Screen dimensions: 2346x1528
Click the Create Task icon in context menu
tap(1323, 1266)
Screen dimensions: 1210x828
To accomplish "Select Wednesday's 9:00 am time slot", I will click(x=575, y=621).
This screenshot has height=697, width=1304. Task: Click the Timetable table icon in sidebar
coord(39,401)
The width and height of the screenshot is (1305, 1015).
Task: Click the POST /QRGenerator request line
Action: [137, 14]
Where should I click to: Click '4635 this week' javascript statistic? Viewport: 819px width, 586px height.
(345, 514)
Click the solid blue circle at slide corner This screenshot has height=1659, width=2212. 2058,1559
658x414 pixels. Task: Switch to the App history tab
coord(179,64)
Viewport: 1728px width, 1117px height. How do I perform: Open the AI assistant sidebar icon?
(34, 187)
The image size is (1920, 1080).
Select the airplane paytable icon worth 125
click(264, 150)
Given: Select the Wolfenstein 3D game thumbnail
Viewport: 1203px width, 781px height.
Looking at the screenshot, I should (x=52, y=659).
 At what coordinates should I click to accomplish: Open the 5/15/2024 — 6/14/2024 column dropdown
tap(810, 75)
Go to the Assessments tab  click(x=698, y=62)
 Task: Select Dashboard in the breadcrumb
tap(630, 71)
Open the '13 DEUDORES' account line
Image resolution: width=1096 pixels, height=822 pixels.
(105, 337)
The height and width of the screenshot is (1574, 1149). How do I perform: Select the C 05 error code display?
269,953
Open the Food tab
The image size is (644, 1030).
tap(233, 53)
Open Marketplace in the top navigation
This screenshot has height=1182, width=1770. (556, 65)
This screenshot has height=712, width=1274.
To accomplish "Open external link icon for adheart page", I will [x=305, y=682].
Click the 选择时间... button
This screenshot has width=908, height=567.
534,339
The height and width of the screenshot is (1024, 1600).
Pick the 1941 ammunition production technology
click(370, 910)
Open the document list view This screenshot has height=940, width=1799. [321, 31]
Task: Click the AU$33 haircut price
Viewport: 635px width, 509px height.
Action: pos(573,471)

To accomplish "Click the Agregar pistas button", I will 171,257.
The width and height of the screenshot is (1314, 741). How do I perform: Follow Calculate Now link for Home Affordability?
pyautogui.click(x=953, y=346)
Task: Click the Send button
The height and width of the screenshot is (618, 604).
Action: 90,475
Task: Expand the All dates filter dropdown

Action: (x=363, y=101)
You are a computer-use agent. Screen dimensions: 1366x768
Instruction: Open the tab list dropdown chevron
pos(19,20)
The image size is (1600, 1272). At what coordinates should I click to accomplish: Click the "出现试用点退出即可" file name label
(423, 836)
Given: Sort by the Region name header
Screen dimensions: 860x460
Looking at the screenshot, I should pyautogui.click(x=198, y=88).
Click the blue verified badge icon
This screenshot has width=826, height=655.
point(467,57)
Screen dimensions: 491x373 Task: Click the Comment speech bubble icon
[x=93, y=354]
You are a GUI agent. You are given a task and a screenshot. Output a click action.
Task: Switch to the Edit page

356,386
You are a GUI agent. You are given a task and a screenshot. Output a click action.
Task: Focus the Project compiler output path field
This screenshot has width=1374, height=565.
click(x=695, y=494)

Exercise: So that nothing is lost, write out each record exactly as it appears above.

Exercise solution:
Screen dimensions: 2346x1528
Click the Create Task icon in context menu
tap(1323, 1266)
Screen dimensions: 1210x828
To accomplish "Select Wednesday's 9:00 am time slot", I will click(x=575, y=621).
This screenshot has height=697, width=1304. Task: Click the Timetable table icon in sidebar
coord(39,401)
The width and height of the screenshot is (1305, 1015).
Task: Click the POST /QRGenerator request line
Action: [137, 14]
Where should I click to: Click '4635 this week' javascript statistic? Viewport: 819px width, 586px height.
(345, 514)
Click the solid blue circle at slide corner This screenshot has height=1659, width=2212. 2058,1559
658x414 pixels. Task: Switch to the App history tab
coord(179,64)
Viewport: 1728px width, 1117px height. How do I perform: Open the AI assistant sidebar icon?
(34, 187)
The image size is (1920, 1080).
Select the airplane paytable icon worth 125
click(264, 150)
Given: Select the Wolfenstein 3D game thumbnail
Viewport: 1203px width, 781px height.
Looking at the screenshot, I should (x=52, y=659).
 At what coordinates should I click to accomplish: Open the 5/15/2024 — 6/14/2024 column dropdown
tap(810, 75)
Go to the Assessments tab  click(x=698, y=62)
 Task: Select Dashboard in the breadcrumb
tap(630, 71)
Open the '13 DEUDORES' account line
Image resolution: width=1096 pixels, height=822 pixels.
(105, 337)
The height and width of the screenshot is (1574, 1149). How do I perform: Select the C 05 error code display?
269,953
Open the Food tab
The image size is (644, 1030).
tap(233, 53)
Open Marketplace in the top navigation
This screenshot has height=1182, width=1770. (556, 65)
This screenshot has height=712, width=1274.
To accomplish "Open external link icon for adheart page", I will [x=305, y=682].
Click the 选择时间... button
This screenshot has width=908, height=567.
534,339
The height and width of the screenshot is (1024, 1600).
Pick the 1941 ammunition production technology
click(370, 910)
Open the document list view This screenshot has height=940, width=1799. [321, 31]
Task: Click the AU$33 haircut price
Viewport: 635px width, 509px height.
Action: pos(573,471)

To accomplish "Click the Agregar pistas button", I will 171,257.
The width and height of the screenshot is (1314, 741). How do I perform: Follow Calculate Now link for Home Affordability?
pyautogui.click(x=953, y=346)
Task: Click the Send button
The height and width of the screenshot is (618, 604).
Action: 90,475
Task: Expand the All dates filter dropdown

Action: (x=363, y=101)
You are a computer-use agent. Screen dimensions: 1366x768
Instruction: Open the tab list dropdown chevron
pos(19,20)
The image size is (1600, 1272). At what coordinates should I click to accomplish: Click the "出现试用点退出即可" file name label
(423, 836)
Given: Sort by the Region name header
Screen dimensions: 860x460
Looking at the screenshot, I should pyautogui.click(x=198, y=88).
Click the blue verified badge icon
This screenshot has width=826, height=655.
point(467,57)
Screen dimensions: 491x373 Task: Click the Comment speech bubble icon
[x=93, y=354]
You are a GUI agent. You are given a task and a screenshot. Output a click action.
Task: Switch to the Edit page

356,386
You are a GUI agent. You are given a task and a screenshot. Output a click action.
Task: Focus the Project compiler output path field
This screenshot has width=1374, height=565.
click(x=695, y=494)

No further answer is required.